-- TEXT PROVIDED start --

Brown University professor Omer Bartov, writing  in the New York Times Book Review, described  Finkelstein's infamous book, "The Holocaust Industry," as "a  series of vague, undocumented and contradictory  assertions."
http://www.forward.com/issues/2002/02.01.18/news4.html

Finkelstein is also notorious for his hatred of Israel, and for  saying that he "truly honored" the Hezbollah terrorist  organization. According to Jeffrey Wiesenfeld, a member of the board of trustees of the City University of New York, "If he  weren't Jewish he could be a classic anti-Semite." CUNY decided  not to rehire Finkelstein following criticism by fellow  professors of his "one-sided" approach to teaching complex  issues and "bullying" of students.

Rev.  Dennis H. Holtschneider, the President of DePaul, has defended  Norman Finkelstein. "Finkelstein was hired at the recommendation  of the Political Science faculty after extensive reference  checks and an evaluation of the quality of his teaching. The  faculty were aware of his published works that have provoked  disagreement from many quarters, but also recognized that  mainstream publishers, publications and reviewers have taken his  research seriously, if critically." (  http://www.solomonia.com/blog/archives/005681.shtml )

-- TEXT PROVIDED end --
-- ENTRIES SUPPLIED start --

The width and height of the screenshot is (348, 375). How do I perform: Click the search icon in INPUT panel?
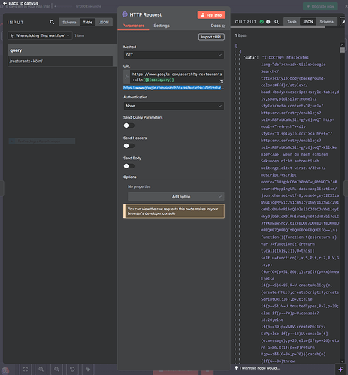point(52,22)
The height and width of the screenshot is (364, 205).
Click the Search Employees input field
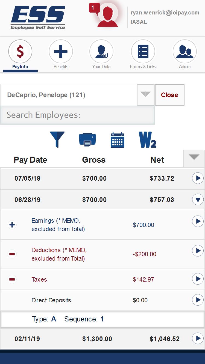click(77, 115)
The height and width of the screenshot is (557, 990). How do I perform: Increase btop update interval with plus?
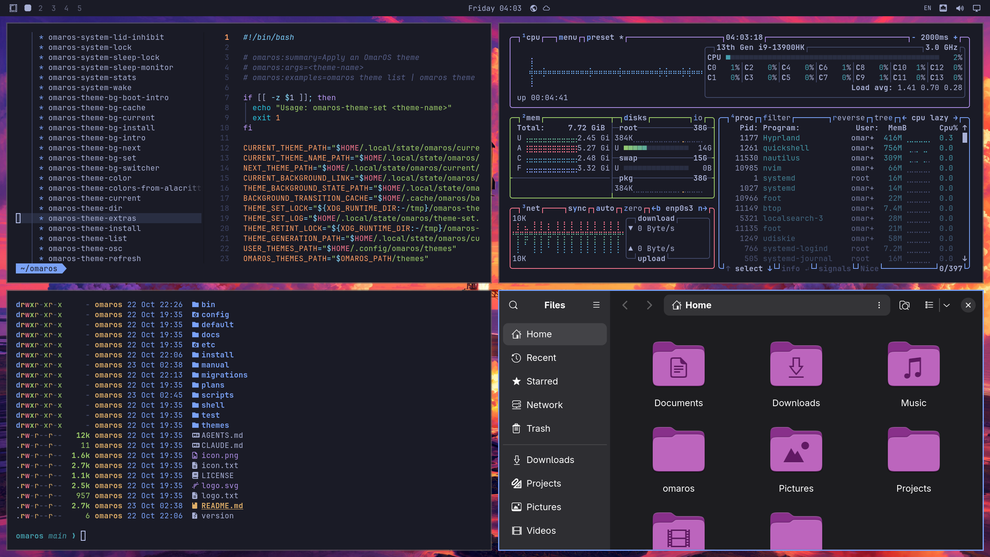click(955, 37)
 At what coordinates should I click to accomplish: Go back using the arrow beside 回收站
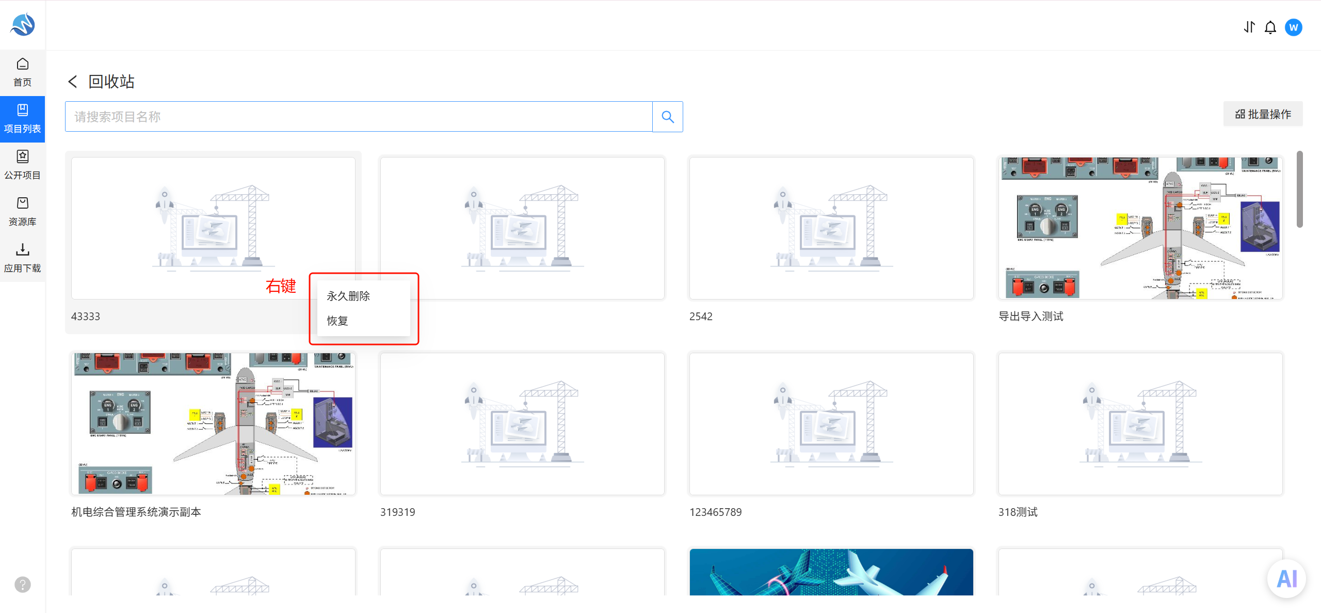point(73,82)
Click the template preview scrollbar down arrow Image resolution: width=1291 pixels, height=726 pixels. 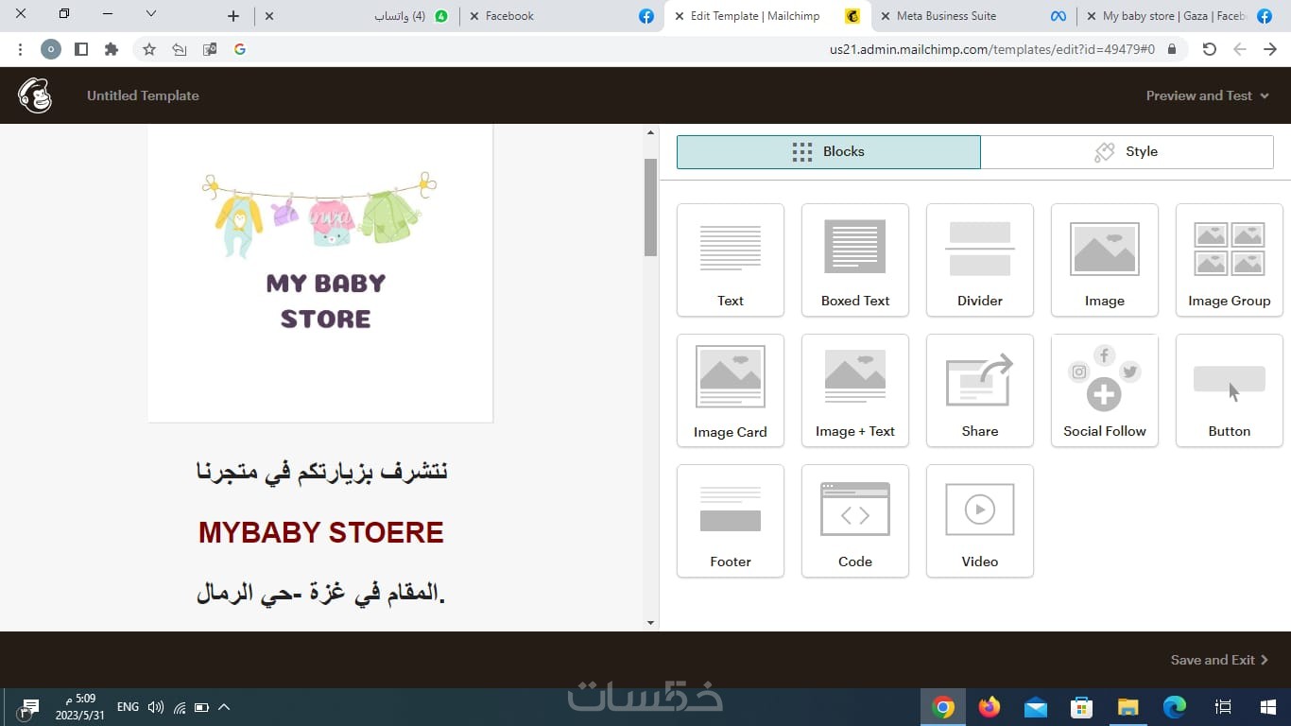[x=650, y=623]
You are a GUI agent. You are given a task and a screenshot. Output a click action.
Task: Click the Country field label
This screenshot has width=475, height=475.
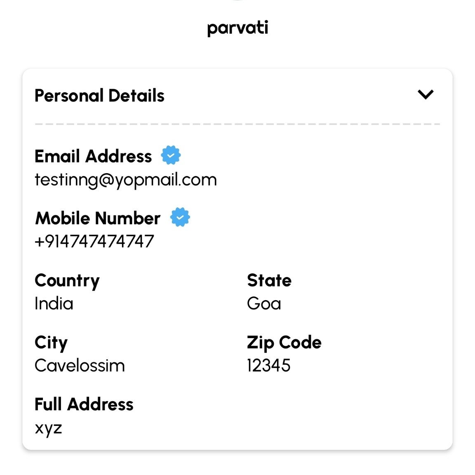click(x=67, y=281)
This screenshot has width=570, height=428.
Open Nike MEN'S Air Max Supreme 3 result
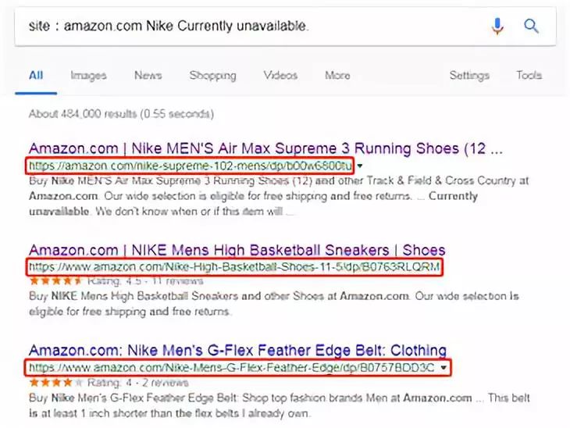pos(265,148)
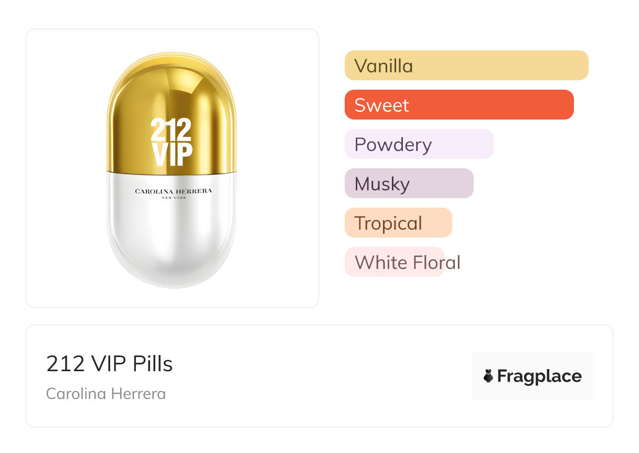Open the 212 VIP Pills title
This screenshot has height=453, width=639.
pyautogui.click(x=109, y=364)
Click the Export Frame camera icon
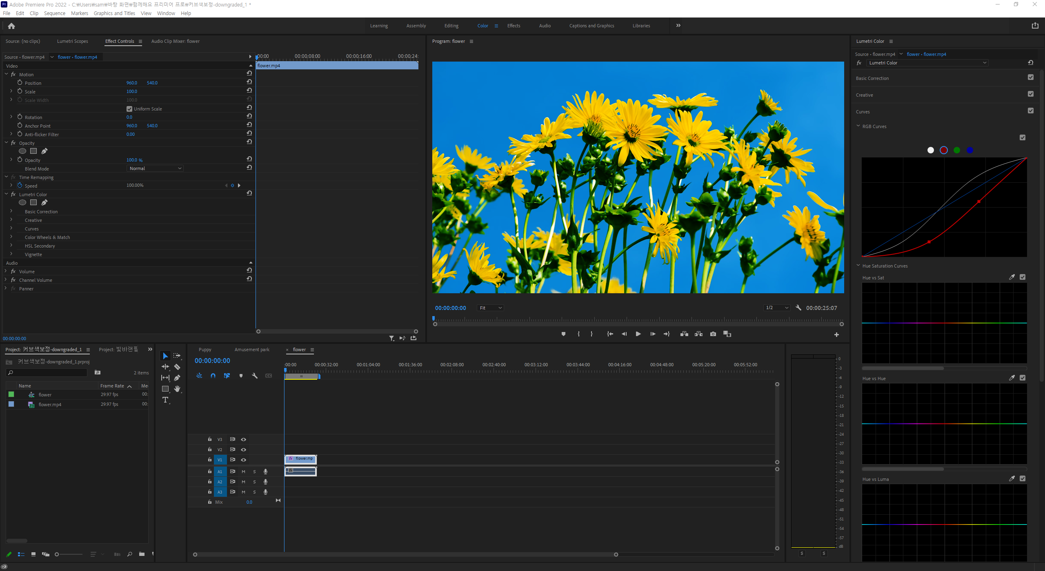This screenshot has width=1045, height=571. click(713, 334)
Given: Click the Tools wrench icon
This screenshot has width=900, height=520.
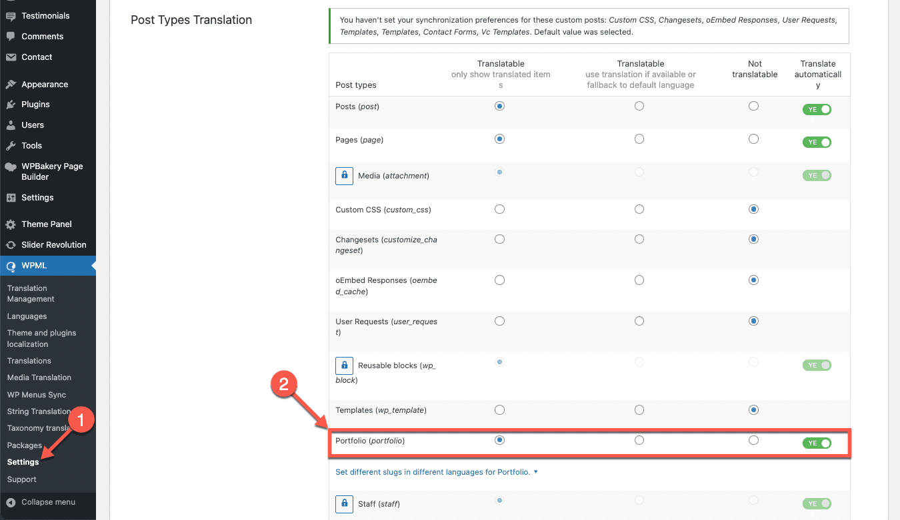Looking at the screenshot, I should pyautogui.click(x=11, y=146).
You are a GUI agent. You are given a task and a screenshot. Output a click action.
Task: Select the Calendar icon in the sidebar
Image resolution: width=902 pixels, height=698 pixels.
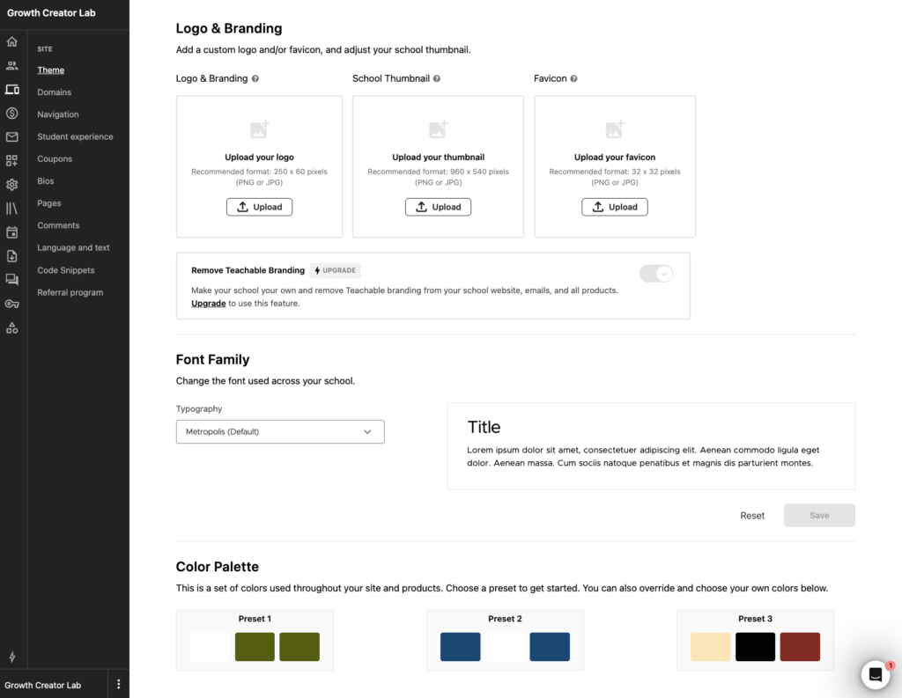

-- ENTRIES SUPPLIED end --

§ REQUIRED WORK
(a) Using the Finkelstein text, decide whether each statement agrees with it. Answer yes or no for each, and quote the words that settle it. (i) Omer Bartov's comments appeared in the New York Times Book Review. (ii) CUNY chose to rehire Finkelstein. (iii) Finkelstein was hired at DePaul on the recommendation of the Political Science faculty.
(b) Answer these from the Finkelstein text:
(i) What position does Jeffrey Wiesenfeld hold?
(ii) Who is the President of DePaul?
(iii) Which of Finkelstein's books did Omer Bartov describe?
(c) Write out everything in the Finkelstein text from "Rev.  Dennis H." down to "(  http://www.solomonia.com/blog/archives/005681.shtml )".

§ ANSWERS TO THE TASKS
(a)
(i) Yes: "in the New York Times Book Review"
(ii) No: "not to rehire Finkelstein following criticism by fellow"
(iii) Yes: "Finkelstein was hired at the recommendation"

(b)
(i) He is a member of the board of trustees of the City University of New York.
(ii) Rev. Dennis H. Holtschneider.
(iii) "The Holocaust Industry."

(c)
Rev.  Dennis H. Holtschneider, the President of DePaul, has defended  Norman Finkelstein. "Finkelstein was hired at the recommendation  of the Political Science faculty after extensive reference  checks and an evaluation of the quality of his teaching. The  faculty were aware of his published works that have provoked  disagreement from many quarters, but also recognized that  mainstream publishers, publications and reviewers have taken his  research seriously, if critically." (  http://www.solomonia.com/blog/archives/005681.shtml )